One Page Slide Decks
- 6 hours ago
- 3 min read
McKinsey Doesn’t Use 20-Slide Decks. They Use One Page. Here’s Exactly How It’s Structured.
Note to Reader: This article’s recommendations can assist any organization to improve communications on important issues.
N.B. Lightly edited to fit.
“A briefing slide is a single-page executive document that replaces a multi-slide deck in situations where decision-makers need the full picture fast. The McKinsey format structures it across four to eight clearly labelled sections — context, complication, recommendation, and supporting evidence — in that exact order. Most presenters reach for their slide deck when they should reach for their briefing slide. The one-page format forces editorial decisions that a 20-slide deck lets you avoid — and executives respond to that discipline with faster, more confident decisions.
When the briefing slide works:
Your audience has read the pre-read but has 10 minutes, not 40
You need a decision in a single meeting rather than a follow-up
The room is senior and impatient — a scrolling deck would lose them
You want your recommendation on paper, not buried on slide 14
A physical document can circulate before the meeting to pre-wire the decision
What Is a Briefing Slide?
A briefing slide is not a one-page summary of a longer deck. It is a standalone document structured to generate a decision.
McKinsey consultants use them when a client meeting must produce a yes or no — not a “let’s schedule a follow-up.” The document replaces the deck. It is the meeting.
The word “slide” is something of a misnomer. The briefing slide is usually printed, emailed 24 hours in advance, or projected as a single screen. It has no transitions, no animations, no build sequence. It has sections. And each section carries its weight.
The discipline of fitting a complete recommendation onto one page forces the kind of editorial clarity that most executives secretly wish their teams had. Not “here’s everything Iknow about this topic.” But: “here’s what’s happening, here’s what it means, here’s what I recommend, and here’s the evidence I’m prepared to defend.”
The Anatomy of the Briefing Slide — 4 Core Sections
The McKinsey briefing slide format divides one page into four core sections. Within those sections, you can add subsections. But these four are non-negotiable.
Component 1: The Headline
One sentence, bold, spanning the full width of the page. The headline is your recommendation, stated plainly.
Wrong: “Q3 Budget Review — Investment Committee Meeting”

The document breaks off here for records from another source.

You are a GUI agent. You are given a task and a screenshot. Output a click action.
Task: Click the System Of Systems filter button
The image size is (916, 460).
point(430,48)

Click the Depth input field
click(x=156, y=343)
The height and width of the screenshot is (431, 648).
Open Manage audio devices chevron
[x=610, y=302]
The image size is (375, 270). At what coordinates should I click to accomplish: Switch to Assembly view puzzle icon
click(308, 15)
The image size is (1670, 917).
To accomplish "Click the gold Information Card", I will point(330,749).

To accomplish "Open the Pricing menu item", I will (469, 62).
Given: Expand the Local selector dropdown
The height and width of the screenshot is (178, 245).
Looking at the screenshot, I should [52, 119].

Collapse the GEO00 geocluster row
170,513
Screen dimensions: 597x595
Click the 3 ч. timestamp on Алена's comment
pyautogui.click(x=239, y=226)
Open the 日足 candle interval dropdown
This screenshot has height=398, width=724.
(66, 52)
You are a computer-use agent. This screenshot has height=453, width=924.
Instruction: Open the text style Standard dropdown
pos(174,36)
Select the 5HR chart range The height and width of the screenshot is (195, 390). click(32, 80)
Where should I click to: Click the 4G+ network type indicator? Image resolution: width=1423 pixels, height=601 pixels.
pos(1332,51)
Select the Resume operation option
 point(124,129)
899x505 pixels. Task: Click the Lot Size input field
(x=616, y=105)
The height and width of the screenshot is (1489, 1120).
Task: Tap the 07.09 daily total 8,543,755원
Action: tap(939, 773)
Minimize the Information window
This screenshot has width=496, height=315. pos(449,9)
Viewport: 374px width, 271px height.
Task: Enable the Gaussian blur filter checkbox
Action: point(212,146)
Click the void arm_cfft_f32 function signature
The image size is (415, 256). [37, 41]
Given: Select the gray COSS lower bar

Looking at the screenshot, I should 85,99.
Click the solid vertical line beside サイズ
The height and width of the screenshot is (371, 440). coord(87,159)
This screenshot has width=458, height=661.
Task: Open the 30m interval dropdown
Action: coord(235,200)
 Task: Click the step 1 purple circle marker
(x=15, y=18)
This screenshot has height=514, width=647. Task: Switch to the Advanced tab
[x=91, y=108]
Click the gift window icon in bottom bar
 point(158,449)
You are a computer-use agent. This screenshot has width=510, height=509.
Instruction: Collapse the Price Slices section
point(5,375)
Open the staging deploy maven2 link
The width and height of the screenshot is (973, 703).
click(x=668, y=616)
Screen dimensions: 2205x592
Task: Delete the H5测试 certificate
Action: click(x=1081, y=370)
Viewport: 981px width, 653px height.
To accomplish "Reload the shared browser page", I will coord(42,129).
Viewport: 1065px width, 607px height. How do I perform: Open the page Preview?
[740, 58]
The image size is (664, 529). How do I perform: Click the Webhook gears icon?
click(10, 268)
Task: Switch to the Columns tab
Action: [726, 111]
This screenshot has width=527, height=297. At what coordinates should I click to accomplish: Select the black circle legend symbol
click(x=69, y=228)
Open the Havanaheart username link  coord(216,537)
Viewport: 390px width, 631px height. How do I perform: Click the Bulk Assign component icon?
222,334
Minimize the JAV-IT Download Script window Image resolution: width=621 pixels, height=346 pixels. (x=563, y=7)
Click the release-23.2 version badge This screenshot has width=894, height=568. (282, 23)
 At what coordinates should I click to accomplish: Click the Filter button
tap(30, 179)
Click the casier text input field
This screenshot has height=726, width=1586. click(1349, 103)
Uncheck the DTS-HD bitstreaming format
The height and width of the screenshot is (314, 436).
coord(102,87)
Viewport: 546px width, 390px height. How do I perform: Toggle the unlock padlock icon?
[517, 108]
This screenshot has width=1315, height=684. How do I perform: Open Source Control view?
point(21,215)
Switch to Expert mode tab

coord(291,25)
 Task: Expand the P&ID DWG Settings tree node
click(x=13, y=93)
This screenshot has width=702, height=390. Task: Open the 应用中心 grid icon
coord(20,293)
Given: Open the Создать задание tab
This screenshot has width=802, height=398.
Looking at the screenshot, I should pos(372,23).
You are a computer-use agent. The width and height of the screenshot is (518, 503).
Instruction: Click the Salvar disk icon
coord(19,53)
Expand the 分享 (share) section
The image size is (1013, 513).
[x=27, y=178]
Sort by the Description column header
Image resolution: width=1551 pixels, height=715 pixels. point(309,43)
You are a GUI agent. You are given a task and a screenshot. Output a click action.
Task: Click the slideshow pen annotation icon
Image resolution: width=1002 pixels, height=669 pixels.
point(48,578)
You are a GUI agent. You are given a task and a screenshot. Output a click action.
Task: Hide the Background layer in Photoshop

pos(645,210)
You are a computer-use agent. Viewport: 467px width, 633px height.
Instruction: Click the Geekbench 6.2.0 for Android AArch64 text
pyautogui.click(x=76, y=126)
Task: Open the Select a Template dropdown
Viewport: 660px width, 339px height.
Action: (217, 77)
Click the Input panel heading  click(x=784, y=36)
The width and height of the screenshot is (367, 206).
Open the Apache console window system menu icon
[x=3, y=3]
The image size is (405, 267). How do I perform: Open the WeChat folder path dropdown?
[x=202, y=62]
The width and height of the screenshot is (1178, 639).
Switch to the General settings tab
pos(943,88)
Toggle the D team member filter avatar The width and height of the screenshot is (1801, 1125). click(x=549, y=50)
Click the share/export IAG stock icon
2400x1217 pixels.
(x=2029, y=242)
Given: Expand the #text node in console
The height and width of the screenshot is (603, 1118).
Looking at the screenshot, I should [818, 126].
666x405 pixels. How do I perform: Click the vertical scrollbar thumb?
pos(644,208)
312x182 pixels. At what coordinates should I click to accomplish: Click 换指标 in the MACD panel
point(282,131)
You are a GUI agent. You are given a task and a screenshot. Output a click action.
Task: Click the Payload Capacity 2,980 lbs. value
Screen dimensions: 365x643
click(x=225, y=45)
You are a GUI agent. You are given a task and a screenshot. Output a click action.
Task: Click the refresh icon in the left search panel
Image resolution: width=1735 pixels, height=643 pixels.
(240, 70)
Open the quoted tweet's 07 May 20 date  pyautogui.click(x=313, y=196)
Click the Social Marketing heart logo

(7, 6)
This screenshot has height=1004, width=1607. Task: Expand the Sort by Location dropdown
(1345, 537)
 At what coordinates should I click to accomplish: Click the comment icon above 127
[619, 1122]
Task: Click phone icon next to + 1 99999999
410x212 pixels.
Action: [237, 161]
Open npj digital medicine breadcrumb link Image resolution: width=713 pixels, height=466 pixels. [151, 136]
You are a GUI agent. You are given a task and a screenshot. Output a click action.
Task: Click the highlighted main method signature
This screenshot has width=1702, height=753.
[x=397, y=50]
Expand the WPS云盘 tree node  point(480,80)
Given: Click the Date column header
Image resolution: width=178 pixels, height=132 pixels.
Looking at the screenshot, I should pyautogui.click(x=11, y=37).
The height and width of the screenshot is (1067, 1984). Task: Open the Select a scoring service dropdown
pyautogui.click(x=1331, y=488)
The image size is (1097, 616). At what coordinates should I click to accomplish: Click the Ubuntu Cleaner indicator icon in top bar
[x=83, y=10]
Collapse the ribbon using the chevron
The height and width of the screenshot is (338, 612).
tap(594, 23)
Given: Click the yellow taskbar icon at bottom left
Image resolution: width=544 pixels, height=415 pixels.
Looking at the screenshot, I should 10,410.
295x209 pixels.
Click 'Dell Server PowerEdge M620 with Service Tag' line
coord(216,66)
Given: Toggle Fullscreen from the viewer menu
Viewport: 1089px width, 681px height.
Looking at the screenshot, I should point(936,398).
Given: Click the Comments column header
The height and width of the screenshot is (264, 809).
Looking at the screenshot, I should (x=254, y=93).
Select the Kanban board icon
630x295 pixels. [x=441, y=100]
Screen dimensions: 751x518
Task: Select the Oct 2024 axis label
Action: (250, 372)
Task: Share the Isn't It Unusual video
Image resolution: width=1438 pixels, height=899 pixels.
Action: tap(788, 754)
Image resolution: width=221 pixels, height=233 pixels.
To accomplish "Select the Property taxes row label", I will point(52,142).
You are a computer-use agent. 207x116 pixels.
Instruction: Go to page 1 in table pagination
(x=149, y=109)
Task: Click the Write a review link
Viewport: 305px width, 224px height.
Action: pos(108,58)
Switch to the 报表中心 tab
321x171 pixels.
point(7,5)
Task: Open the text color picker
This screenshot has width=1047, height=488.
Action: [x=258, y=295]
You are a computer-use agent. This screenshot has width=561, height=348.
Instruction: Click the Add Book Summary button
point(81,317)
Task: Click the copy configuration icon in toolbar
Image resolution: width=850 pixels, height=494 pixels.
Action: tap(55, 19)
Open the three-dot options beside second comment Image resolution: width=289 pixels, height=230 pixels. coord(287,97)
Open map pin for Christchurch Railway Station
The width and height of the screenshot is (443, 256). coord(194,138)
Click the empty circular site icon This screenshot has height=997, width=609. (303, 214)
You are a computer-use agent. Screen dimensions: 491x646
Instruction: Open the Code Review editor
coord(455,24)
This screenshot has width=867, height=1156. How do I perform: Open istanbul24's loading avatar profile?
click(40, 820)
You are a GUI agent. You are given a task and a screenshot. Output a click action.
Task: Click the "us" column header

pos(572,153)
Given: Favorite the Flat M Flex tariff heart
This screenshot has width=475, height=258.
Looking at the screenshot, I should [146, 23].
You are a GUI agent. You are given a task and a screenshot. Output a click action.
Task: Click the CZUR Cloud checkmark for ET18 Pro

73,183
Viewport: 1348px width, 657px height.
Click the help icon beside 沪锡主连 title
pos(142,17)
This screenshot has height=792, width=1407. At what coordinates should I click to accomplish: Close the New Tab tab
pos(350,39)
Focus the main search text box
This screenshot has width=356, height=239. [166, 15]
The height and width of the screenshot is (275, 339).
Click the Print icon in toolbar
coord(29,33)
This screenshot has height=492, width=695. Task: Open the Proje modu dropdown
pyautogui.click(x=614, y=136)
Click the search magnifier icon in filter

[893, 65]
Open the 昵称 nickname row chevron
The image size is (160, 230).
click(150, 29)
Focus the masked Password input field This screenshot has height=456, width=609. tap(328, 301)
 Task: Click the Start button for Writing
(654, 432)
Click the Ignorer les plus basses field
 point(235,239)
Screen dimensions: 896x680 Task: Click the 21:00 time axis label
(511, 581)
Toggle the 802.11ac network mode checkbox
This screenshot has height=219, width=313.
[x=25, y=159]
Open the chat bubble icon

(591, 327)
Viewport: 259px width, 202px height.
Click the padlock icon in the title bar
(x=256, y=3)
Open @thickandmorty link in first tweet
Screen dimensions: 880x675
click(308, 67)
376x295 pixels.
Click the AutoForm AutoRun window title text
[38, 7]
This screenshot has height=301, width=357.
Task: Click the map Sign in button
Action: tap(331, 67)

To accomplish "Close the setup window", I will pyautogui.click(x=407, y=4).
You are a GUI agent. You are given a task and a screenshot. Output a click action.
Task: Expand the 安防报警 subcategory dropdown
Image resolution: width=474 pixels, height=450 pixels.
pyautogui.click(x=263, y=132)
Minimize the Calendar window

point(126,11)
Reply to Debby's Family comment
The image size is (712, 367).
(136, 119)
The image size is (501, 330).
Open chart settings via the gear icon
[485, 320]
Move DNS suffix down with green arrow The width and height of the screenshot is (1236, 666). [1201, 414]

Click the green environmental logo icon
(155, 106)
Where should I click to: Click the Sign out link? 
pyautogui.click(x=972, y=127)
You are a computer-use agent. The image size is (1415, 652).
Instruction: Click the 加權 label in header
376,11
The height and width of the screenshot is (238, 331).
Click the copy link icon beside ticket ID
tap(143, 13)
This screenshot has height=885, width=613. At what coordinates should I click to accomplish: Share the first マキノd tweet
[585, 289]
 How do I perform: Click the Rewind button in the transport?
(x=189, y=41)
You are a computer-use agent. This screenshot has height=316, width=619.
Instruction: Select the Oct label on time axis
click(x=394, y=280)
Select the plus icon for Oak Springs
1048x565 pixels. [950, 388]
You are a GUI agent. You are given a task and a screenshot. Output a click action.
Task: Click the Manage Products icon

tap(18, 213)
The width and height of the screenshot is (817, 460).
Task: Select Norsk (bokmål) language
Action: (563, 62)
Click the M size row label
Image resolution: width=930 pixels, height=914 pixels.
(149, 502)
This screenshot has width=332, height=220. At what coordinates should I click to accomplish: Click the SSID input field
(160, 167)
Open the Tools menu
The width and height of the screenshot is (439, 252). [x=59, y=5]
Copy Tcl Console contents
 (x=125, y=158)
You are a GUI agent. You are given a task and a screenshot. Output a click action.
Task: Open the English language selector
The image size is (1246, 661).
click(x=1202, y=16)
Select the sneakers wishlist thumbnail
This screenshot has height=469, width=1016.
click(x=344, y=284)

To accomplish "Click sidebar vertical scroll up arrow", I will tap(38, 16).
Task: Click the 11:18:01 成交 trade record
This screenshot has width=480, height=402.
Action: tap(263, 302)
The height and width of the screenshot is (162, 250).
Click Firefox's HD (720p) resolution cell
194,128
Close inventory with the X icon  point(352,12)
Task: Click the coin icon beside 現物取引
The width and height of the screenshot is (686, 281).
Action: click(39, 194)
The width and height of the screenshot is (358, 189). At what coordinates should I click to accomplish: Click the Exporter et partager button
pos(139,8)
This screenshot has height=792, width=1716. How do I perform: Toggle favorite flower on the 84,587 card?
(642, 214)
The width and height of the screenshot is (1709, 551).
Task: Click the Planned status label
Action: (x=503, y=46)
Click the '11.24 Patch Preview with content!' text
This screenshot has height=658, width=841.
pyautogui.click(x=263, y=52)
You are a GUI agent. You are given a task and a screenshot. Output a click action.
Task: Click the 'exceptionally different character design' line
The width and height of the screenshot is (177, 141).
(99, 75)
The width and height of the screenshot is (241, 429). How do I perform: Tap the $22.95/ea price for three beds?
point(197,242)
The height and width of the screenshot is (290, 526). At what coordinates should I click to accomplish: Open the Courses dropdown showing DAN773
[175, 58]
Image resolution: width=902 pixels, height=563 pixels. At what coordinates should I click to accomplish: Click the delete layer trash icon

Right: “Recommend approving £1.8M Q3 capital investment to capture time-limited supplier contract before September deadline.”
Component 2: The Situation-Complication Block
Two short paragraphs. The first describes the current state. The second describes the complication — why the situation creates a problem that requires a decision.
Wrong: Three paragraphs of background context ending with “given all of the above, we are recommending that…”
Right:
Situation: “The supplier contract for our primary raw material expires on 30 September. The alternative supplier is 23% more expensive and requires a 12-week onboarding period.”
Complication: “If we do not confirm Q3 capital allocation by 15 August, the supplier will offer the contract to a competitor.”
Situation and complication must be separate. They do different jobs. Situation is neutral — it describes reality. Complication is the problem — it is why you are here.
Component 3: The Recommendation and Ask
State what you are recommending, what specific decision you need, and what the decision unlocks.
Wrong: “We recommend considering approval of the investment subject to further review.”
Right: “Approve £1.8M Q3 capital allocation by 15 August to lock the supplier contract at current pricing.”
The ask must be specific. A specific amount. A specific deadline. A specific outcome. Vague asks produce deferred decisions.
Component 4: The Supporting Evidence Grid
The bottom half of the page. Typically laid out as three or four small labelled boxes containing supporting data, financial summary, risk summary, and next steps.
Each box should answer the question an executive is most likely to ask. Financial: “What does this cost and what’s the return?” Risk: “What if it goes wrong?” Alternatives: “What were the other options and why were they rejected?” Next steps: “If you approve this today, what happens tomorrow?”
Wrong: Two pages of appendix data compressed into a tiny font to look thorough.
Right: Four clearly labelled boxes, each with three to four lines of precise information.